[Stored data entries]
#####
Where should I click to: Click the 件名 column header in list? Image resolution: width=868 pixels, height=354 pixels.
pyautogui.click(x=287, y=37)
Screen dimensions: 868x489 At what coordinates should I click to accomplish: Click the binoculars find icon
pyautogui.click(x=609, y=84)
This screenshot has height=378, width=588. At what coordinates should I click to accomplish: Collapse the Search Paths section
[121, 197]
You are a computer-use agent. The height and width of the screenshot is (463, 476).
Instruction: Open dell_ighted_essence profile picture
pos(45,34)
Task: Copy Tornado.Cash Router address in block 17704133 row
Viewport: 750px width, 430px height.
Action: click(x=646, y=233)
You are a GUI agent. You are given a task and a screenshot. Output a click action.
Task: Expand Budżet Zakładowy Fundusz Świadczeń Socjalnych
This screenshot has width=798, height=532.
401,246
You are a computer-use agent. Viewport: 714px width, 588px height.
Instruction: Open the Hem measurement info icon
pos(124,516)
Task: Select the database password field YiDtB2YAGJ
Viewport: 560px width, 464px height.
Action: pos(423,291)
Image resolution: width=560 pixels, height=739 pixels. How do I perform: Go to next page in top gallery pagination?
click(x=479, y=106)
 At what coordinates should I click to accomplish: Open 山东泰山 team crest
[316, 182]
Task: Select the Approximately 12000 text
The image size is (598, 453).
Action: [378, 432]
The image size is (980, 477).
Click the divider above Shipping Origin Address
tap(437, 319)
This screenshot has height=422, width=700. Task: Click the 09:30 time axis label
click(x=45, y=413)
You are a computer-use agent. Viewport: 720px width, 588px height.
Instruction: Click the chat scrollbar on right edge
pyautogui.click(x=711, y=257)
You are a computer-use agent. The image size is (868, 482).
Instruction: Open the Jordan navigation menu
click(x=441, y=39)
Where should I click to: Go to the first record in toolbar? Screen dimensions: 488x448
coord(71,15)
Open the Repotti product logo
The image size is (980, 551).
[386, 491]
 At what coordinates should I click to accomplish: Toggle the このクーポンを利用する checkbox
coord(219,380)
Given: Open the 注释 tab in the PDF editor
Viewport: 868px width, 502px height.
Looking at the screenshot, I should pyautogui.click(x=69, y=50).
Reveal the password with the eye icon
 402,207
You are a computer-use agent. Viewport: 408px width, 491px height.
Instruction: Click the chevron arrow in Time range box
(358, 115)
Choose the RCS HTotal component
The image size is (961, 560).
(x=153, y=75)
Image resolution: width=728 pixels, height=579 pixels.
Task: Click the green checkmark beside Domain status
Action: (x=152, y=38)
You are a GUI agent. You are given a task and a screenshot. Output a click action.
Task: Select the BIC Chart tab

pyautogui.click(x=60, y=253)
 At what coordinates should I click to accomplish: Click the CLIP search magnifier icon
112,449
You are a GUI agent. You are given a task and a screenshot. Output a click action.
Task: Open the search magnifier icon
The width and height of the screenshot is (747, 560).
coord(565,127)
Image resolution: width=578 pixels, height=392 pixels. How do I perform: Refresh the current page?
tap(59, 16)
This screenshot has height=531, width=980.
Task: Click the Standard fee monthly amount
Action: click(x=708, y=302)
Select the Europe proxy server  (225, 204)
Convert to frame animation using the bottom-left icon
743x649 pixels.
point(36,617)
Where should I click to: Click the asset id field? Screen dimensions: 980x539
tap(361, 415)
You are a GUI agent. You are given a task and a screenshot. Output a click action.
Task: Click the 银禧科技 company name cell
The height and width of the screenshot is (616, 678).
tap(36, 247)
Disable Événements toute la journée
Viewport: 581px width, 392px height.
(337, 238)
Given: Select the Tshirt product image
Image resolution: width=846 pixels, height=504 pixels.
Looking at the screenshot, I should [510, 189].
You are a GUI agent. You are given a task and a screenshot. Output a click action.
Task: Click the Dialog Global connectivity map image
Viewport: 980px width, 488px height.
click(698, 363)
#####
#### ASSIGNMENT
Repeat every entry exactly, please.

#### ANSWER TO THE EXERCISE
Where should I click to: Click the 件名 column header in list? Image resolution: width=868 pixels, height=354 pixels.
pyautogui.click(x=287, y=37)
Screen dimensions: 868x489 At what coordinates should I click to accomplish: Click the binoculars find icon
pyautogui.click(x=609, y=84)
This screenshot has height=378, width=588. At what coordinates should I click to accomplish: Collapse the Search Paths section
[121, 197]
You are a computer-use agent. The height and width of the screenshot is (463, 476).
Instruction: Open dell_ighted_essence profile picture
pos(45,34)
Task: Copy Tornado.Cash Router address in block 17704133 row
Viewport: 750px width, 430px height.
Action: click(x=646, y=233)
You are a GUI agent. You are given a task and a screenshot. Output a click action.
Task: Expand Budżet Zakładowy Fundusz Świadczeń Socjalnych
This screenshot has width=798, height=532.
401,246
You are a computer-use agent. Viewport: 714px width, 588px height.
Instruction: Open the Hem measurement info icon
pos(124,516)
Task: Select the database password field YiDtB2YAGJ
Viewport: 560px width, 464px height.
Action: pos(423,291)
Image resolution: width=560 pixels, height=739 pixels. How do I perform: Go to next page in top gallery pagination?
click(x=479, y=106)
 At what coordinates should I click to accomplish: Open 山东泰山 team crest
[316, 182]
Task: Select the Approximately 12000 text
The image size is (598, 453).
Action: [378, 432]
The image size is (980, 477).
Click the divider above Shipping Origin Address
tap(437, 319)
This screenshot has height=422, width=700. Task: Click the 09:30 time axis label
click(x=45, y=413)
You are a computer-use agent. Viewport: 720px width, 588px height.
Instruction: Click the chat scrollbar on right edge
pyautogui.click(x=711, y=257)
You are a computer-use agent. The image size is (868, 482).
Instruction: Open the Jordan navigation menu
click(x=441, y=39)
Where should I click to: Go to the first record in toolbar? Screen dimensions: 488x448
coord(71,15)
Open the Repotti product logo
The image size is (980, 551).
[386, 491]
 At what coordinates should I click to accomplish: Toggle the このクーポンを利用する checkbox
coord(219,380)
Given: Open the 注释 tab in the PDF editor
Viewport: 868px width, 502px height.
Looking at the screenshot, I should pyautogui.click(x=69, y=50).
Reveal the password with the eye icon
 402,207
You are a computer-use agent. Viewport: 408px width, 491px height.
Instruction: Click the chevron arrow in Time range box
(358, 115)
Choose the RCS HTotal component
The image size is (961, 560).
(x=153, y=75)
Image resolution: width=728 pixels, height=579 pixels.
Task: Click the green checkmark beside Domain status
Action: (x=152, y=38)
You are a GUI agent. You are given a task and a screenshot. Output a click action.
Task: Select the BIC Chart tab

pyautogui.click(x=60, y=253)
 At what coordinates should I click to accomplish: Click the CLIP search magnifier icon
112,449
You are a GUI agent. You are given a task and a screenshot. Output a click action.
Task: Open the search magnifier icon
The width and height of the screenshot is (747, 560).
coord(565,127)
Image resolution: width=578 pixels, height=392 pixels. How do I perform: Refresh the current page?
tap(59, 16)
This screenshot has height=531, width=980.
Task: Click the Standard fee monthly amount
Action: click(x=708, y=302)
Select the Europe proxy server  (225, 204)
Convert to frame animation using the bottom-left icon
743x649 pixels.
point(36,617)
Where should I click to: Click the asset id field? Screen dimensions: 980x539
tap(361, 415)
You are a GUI agent. You are given a task and a screenshot. Output a click action.
Task: Click the 银禧科技 company name cell
The height and width of the screenshot is (616, 678).
tap(36, 247)
Disable Événements toute la journée
Viewport: 581px width, 392px height.
(337, 238)
Given: Select the Tshirt product image
Image resolution: width=846 pixels, height=504 pixels.
Looking at the screenshot, I should [510, 189].
You are a GUI agent. You are given a task and a screenshot. Output a click action.
Task: Click the Dialog Global connectivity map image
Viewport: 980px width, 488px height.
click(698, 363)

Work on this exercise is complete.